§ **Your goal**
Output every row below as a numbered list, leaving out the blank lines.

§ **Data excerpts**
───

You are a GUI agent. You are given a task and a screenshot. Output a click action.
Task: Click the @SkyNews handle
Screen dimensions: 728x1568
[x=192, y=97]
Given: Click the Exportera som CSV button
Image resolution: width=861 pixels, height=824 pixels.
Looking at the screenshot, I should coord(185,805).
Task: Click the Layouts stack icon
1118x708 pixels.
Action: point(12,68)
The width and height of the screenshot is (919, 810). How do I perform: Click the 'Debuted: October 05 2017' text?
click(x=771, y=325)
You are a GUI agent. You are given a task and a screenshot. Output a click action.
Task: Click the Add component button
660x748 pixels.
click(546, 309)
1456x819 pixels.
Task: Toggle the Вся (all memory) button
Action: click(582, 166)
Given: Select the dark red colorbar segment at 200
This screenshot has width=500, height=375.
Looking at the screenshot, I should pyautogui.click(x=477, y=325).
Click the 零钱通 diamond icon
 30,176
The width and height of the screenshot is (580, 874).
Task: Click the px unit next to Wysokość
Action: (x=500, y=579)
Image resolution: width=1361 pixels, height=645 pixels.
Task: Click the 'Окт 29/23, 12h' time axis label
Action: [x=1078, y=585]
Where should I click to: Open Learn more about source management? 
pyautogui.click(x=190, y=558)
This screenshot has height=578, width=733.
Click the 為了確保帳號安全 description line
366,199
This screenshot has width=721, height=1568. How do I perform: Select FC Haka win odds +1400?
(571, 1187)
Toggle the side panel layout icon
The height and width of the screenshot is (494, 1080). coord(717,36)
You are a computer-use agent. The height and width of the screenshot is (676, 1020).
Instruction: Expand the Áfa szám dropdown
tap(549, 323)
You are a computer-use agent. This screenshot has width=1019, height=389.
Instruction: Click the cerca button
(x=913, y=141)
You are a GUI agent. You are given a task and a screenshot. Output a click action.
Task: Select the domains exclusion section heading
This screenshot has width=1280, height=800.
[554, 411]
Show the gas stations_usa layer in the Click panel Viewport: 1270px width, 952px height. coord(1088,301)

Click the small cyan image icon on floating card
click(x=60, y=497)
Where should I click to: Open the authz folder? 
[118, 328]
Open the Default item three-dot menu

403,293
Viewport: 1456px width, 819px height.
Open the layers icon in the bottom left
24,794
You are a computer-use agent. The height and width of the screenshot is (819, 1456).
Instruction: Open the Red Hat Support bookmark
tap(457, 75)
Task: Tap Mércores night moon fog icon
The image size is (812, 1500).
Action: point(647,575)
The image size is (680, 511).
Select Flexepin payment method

───

§ **Answer to this exercise**
1. You are a GUI agent. You are given a task and a screenshot. Output a click action.
2. Task: Click the @SkyNews handle
3. Screen dimensions: 728x1568
4. [x=192, y=97]
5. Given: Click the Exportera som CSV button
6. Image resolution: width=861 pixels, height=824 pixels.
7. Looking at the screenshot, I should coord(185,805).
8. Task: Click the Layouts stack icon
9. 1118x708 pixels.
10. Action: point(12,68)
11. The width and height of the screenshot is (919, 810). How do I perform: Click the 'Debuted: October 05 2017' text?
12. click(x=771, y=325)
13. You are a GUI agent. You are given a task and a screenshot. Output a click action.
14. Task: Click the Add component button
15. 660x748 pixels.
16. click(546, 309)
17. 1456x819 pixels.
18. Task: Toggle the Вся (all memory) button
19. Action: click(582, 166)
20. Given: Select the dark red colorbar segment at 200
21. This screenshot has width=500, height=375.
22. Looking at the screenshot, I should pyautogui.click(x=477, y=325).
23. Click the 零钱通 diamond icon
24.  30,176
25. The width and height of the screenshot is (580, 874).
26. Task: Click the px unit next to Wysokość
27. Action: (x=500, y=579)
28. Image resolution: width=1361 pixels, height=645 pixels.
29. Task: Click the 'Окт 29/23, 12h' time axis label
30. Action: [x=1078, y=585]
31. Where should I click to: Open Learn more about source management? 
32. pyautogui.click(x=190, y=558)
33. This screenshot has height=578, width=733.
34. Click the 為了確保帳號安全 description line
35. 366,199
36. This screenshot has width=721, height=1568. How do I perform: Select FC Haka win odds +1400?
37. (571, 1187)
38. Toggle the side panel layout icon
39. The height and width of the screenshot is (494, 1080). coord(717,36)
40. You are a computer-use agent. The height and width of the screenshot is (676, 1020).
41. Instruction: Expand the Áfa szám dropdown
42. tap(549, 323)
43. You are a computer-use agent. This screenshot has width=1019, height=389.
44. Instruction: Click the cerca button
45. (x=913, y=141)
46. You are a GUI agent. You are given a task and a screenshot. Output a click action.
47. Task: Select the domains exclusion section heading
48. This screenshot has width=1280, height=800.
49. [554, 411]
50. Show the gas stations_usa layer in the Click panel Viewport: 1270px width, 952px height. coord(1088,301)
51. Click the small cyan image icon on floating card
52. click(x=60, y=497)
53. Where should I click to: Open the authz folder? 
54. [118, 328]
55. Open the Default item three-dot menu
56. 403,293
57. Viewport: 1456px width, 819px height.
58. Open the layers icon in the bottom left
59. 24,794
60. You are a computer-use agent. The height and width of the screenshot is (819, 1456).
61. Instruction: Open the Red Hat Support bookmark
62. tap(457, 75)
63. Task: Tap Mércores night moon fog icon
64. The image size is (812, 1500).
65. Action: point(647,575)
66. The image size is (680, 511).
67. Select Flexepin payment method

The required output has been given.